Не вслушиваясь в слова говорливого парикмахера, Журба смотрел в зеркало, а вернее — в отраженное нм окно. Что-то непонятное происходило с ним: все ощутимее ломило тело, все большей тяжестью наливалась голова. Хотелось сидеть здесь бесконечно долго, никуда не спешить и ни о чем не думать.

Женщина с большим черным ридикюлем остановилась у окна, посмотрела на свое отражение, поправила волосы.

«У кого-то я уже наблюдал такой жест, — вяло подумал Николай. — Да и лицо это где-то видел…» Ему даже не хотелось вспоминать где.

Подставив парикмахеру недобритую щеку, он закрыл глаза. Но неясное, тревожное ощущение опасности заставило его опять посмотреть в окно — женщины там уже не было. Однако тренированная память тут же восстановила, повторила перед ним и знакомый жест, и знакомое лицо. «Где? — требовательно спросил себя Журба. — Где и когда я мог видеть ее?»

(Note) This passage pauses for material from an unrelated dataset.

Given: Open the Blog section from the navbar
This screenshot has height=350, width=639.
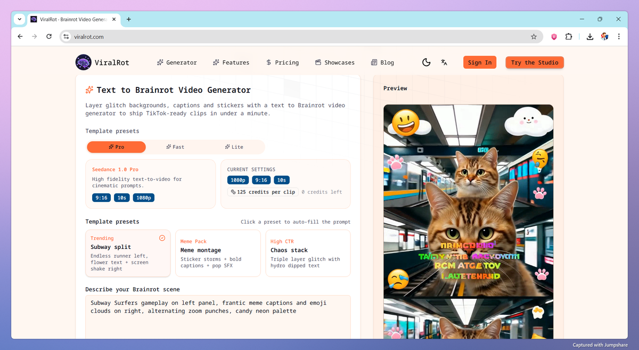Looking at the screenshot, I should point(382,62).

Вспомнил: Приморский бульвар, ресторан, за одним столом — он, Илларион и Ермаков, за другим — Астахов, Красовский и эта женщина… Как же фамилия ее?..

К черту фамилию! Астахов говорил потом, что она — враг! «Грабовская, — услужливо подсказала память. — Грабовская…»

И рядом само собой встало услышанное только сейчас, в парикмахерской:

«… Враг не захочет гулять по Совнаркомовской!..»

Забыв о бритье, Николай вскочил — парикмахер едва успел отвести руку с бритвой. Не обращая внимания на его испуганные возгласы, вытирая на ходу мыло с лица, Журба бросился на улицу. Увидел, что женщина быстро идет к зданию ВУЧК, у иодьезда которого только что остановился автомобиль Дзержинского: Феликс Эдмундович уже вышел из машины и, склонившись к шоферу, говорил что-то…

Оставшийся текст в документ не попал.